- [Exercise directions] Copy every line below where the string "Given" is found.

- [Source data]
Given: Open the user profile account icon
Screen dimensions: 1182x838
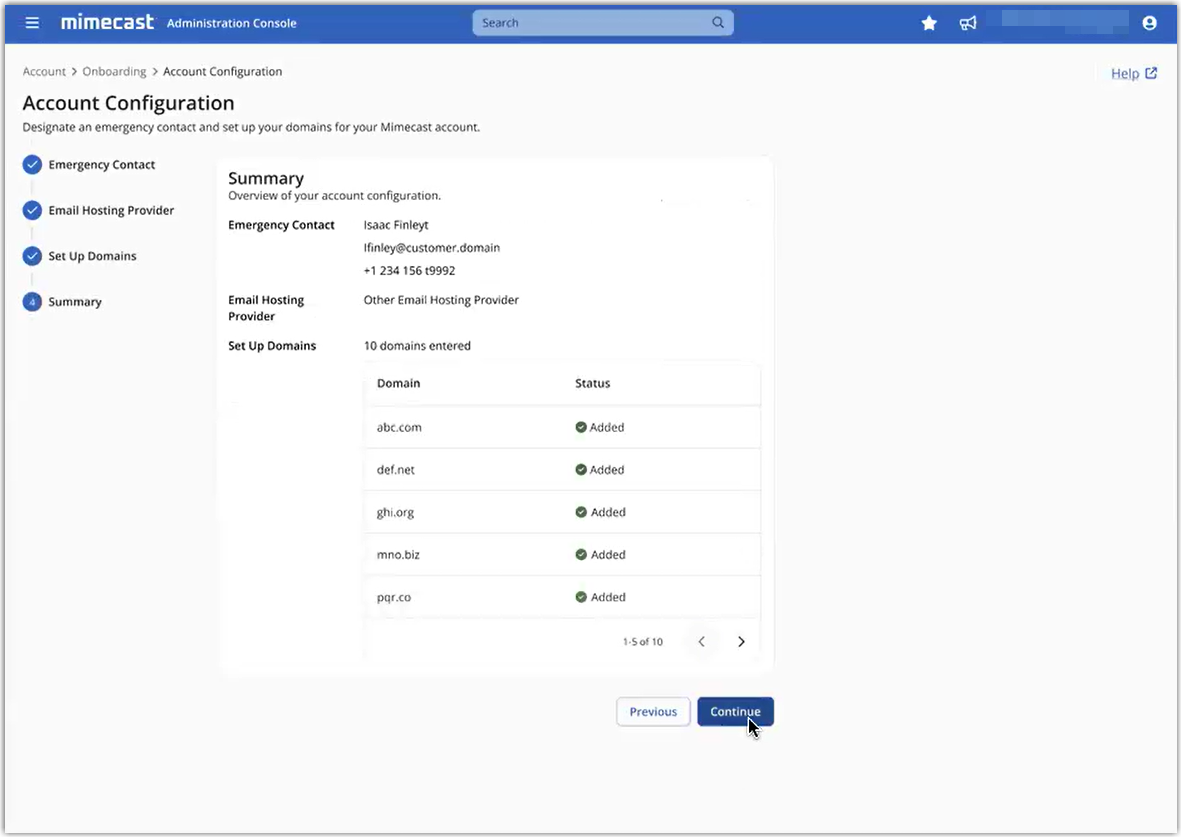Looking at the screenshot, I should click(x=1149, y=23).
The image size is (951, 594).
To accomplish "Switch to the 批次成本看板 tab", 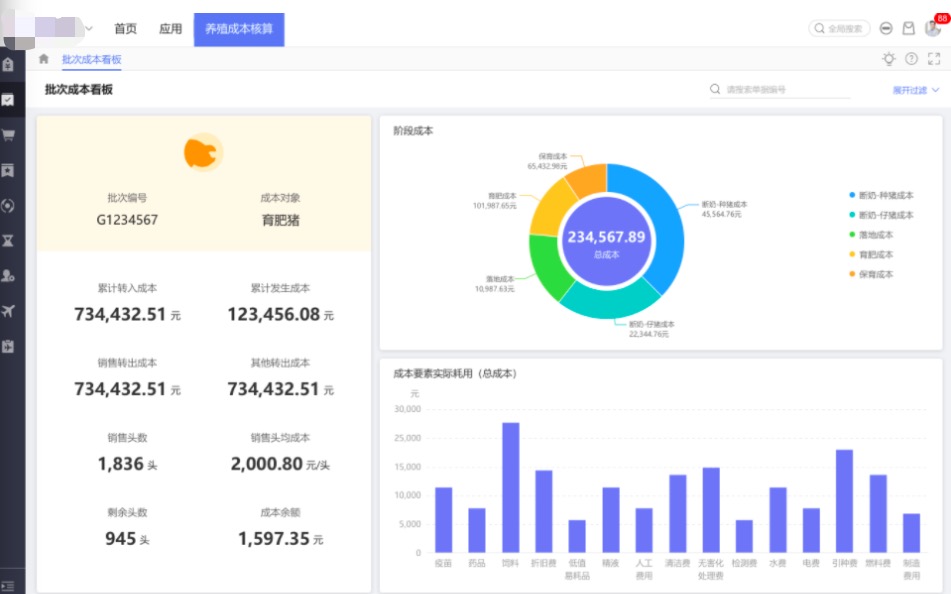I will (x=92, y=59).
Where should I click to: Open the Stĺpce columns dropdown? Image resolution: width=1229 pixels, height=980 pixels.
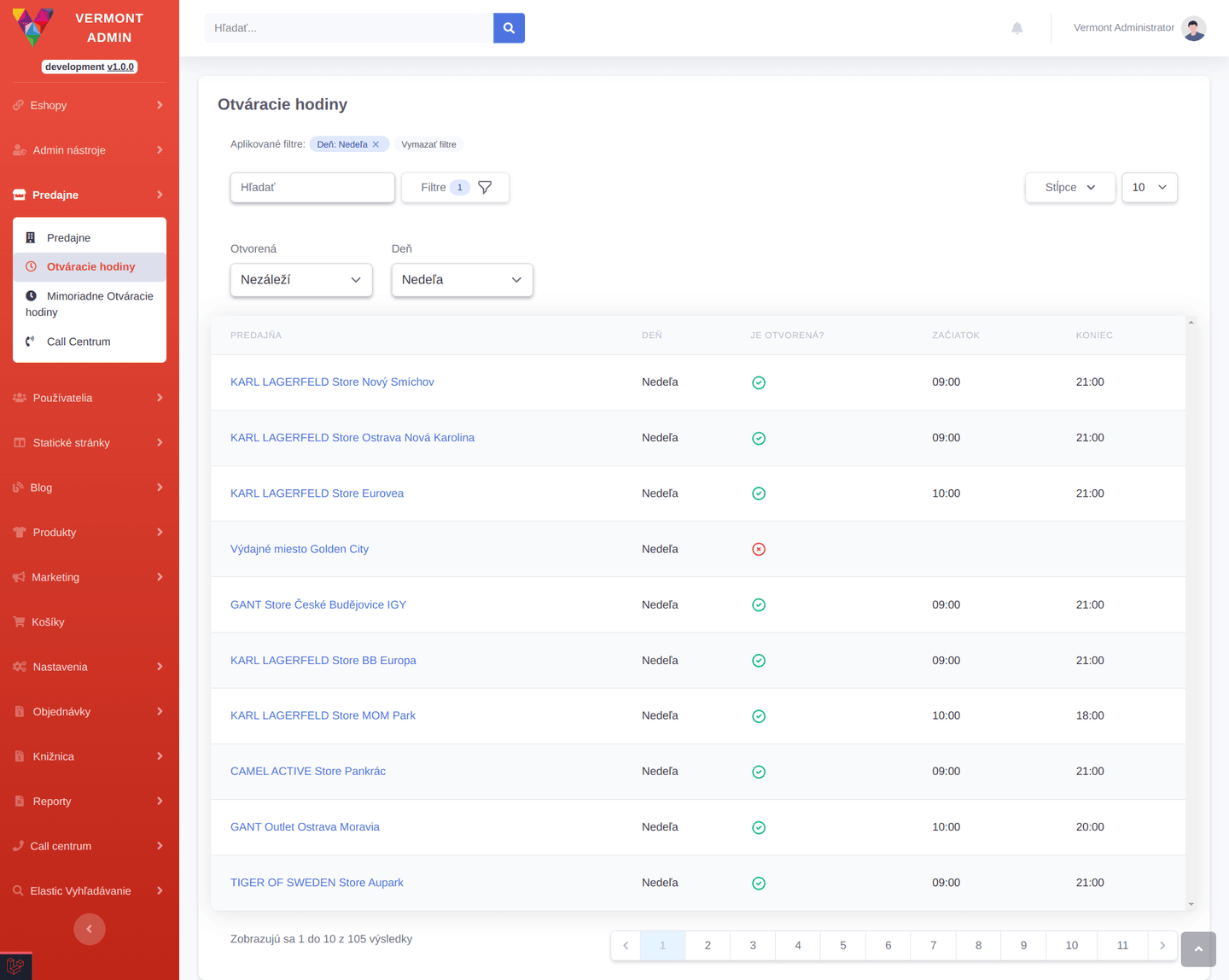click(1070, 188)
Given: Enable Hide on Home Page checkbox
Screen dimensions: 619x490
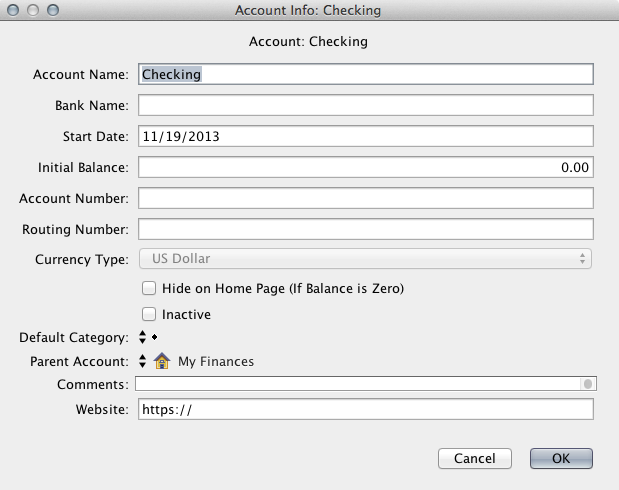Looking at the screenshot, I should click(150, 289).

- [Output for this task]
Given: Open the user profile account icon
Given: Enable Hide on Home Page checkbox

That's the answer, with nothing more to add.